A binary relation R on a set X is Euclidean (sometimes called right Euclidean) if it satisfies the following: for every a, b, c in X, if a is related to b and c, then b is related to c. To write this in predicate logic:

$\forall a, b, c\in X\,(a\,R\, b \land a \,R\, c \to b \,R\, c).$

Dually, a relation R on X is left Euclidean if for every a, b, c in X, if b is related to a and c is related to a, then b is related to c:

$\forall a, b, c\in X\,(b\,R\, a \land c \,R\, a \to b \,R\, c).$

== Properties ==

Schematized right Euclidean relation according to property 10. Deeply-colored squares indicate the equivalence classes of R. Pale-colored rectangles indicate possible relationships of elements in X\ran(R). In these rectangles, relationships may, or may not, hold.

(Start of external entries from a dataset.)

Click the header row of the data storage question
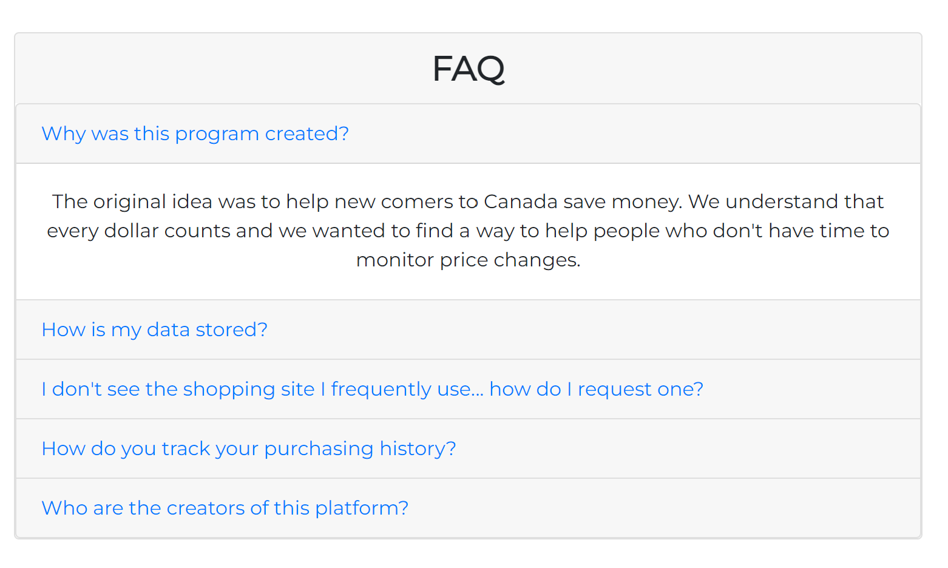 coord(607,330)
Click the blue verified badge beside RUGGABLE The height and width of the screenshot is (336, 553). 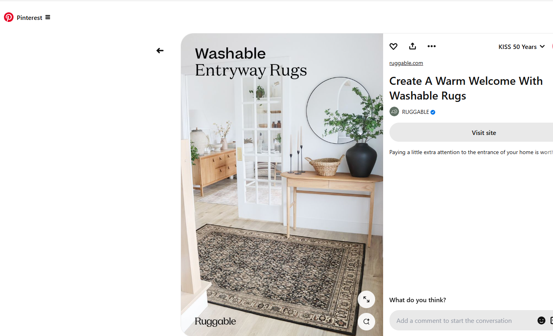[433, 112]
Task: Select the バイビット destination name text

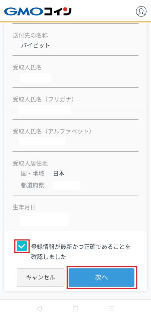Action: [x=36, y=45]
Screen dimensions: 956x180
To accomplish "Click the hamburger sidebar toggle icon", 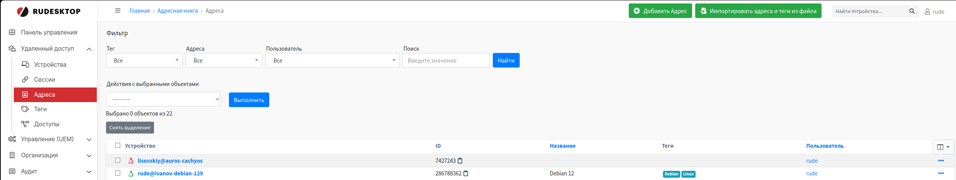I will point(118,11).
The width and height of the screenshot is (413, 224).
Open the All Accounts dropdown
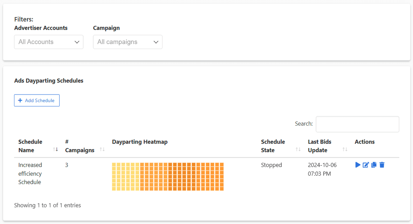click(49, 42)
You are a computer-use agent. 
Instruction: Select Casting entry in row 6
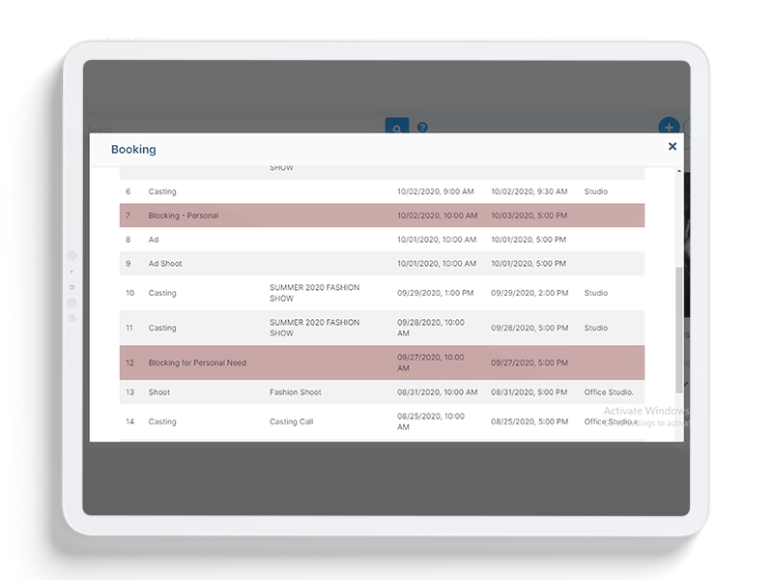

1. Due to the commutativity of ∧ in the definition's antecedent, aRb ∧ aRc even implies bRc ∧ cRb when R is right Euclidean. Similarly, bRa ∧ cRa implies bRc ∧ cRb when R is left Euclidean.
2. The property of being Euclidean is different from transitivity. For example, ≤ is transitive, but not right Euclidean, while xRy defined by 0 ≤ x ≤ y + 1 ≤ 2 is not transitive, but right Euclidean on natural numbers.
3. For symmetric relations, transitivity, right Euclideanness, and left Euclideanness all coincide. However, a non-symmetric relation can also be both transitive and right Euclidean, for example, xRy defined by y=0.
4. A relation that is both right Euclidean and reflexive is also symmetric and therefore an equivalence relation. Similarly, each left Euclidean and reflexive relation is an equivalence.
5. The range of a right Euclidean relation is always a subset of its domain. The restriction of a right Euclidean relation to its range is always reflexive, and therefore an equivalence. Similarly, the domain of a left Euclidean relation is a subset of its range, and the restriction of a left Euclidean relation to its domain is an equivalence. Therefore, a right Euclidean relation on X that is also right total (respectively a left Euclidean relation on X that is also left total) is an equivalence, since its range (respectively its domain) is X.
6. A relation R is both left and right Euclidean, if, and only if, the domain and the range set of R agree, and R is an equivalence relation on that set.
7. A right Euclidean relation is always quasitransitive, as is a left Euclidean relation.
8. A connected right Euclidean relation is always transitive; and so is a connected left Euclidean relation.
9. If X has at least 3 elements, a connected right Euclidean relation R on X cannot be antisymmetric, and neither can a connected left Euclidean relation on X. On the 2-element set X = { 0, 1 }, e.g. the relation xRy defined by y=1 is connected, right Euclidean, and antisymmetric, and xRy defined by x=1 is connected, left Euclidean, and antisymmetric.
10. A relation R on a set X is right Euclidean if, and only if, the restriction R := R|_{ran(R)} is an equivalence and for each x in X\ran(R), all elements to which x is related under R are equivalent under R. Similarly, R on X is left Euclidean if, and only if, R := R|_{dom(R)} is an equivalence and for each x in X\dom(R), all elements that are related to x under R are equivalent under R.
11. A left Euclidean relation is left-unique if, and only if, it is antisymmetric. Similarly, a right Euclidean relation is right unique if, and only if, it is anti-symmetric.
12. A left Euclidean and left unique relation is vacuously transitive, and so is a right Euclidean and right unique relation.
13. A left Euclidean relation is left quasi-reflexive. For left-unique relations, the converse also holds. Dually, each right Euclidean relation is right quasi-reflexive, and each right unique and right quasi-reflexive relation is right Euclidean.
14. A binary relation is left Euclidean if and only if its converse is right Euclidean.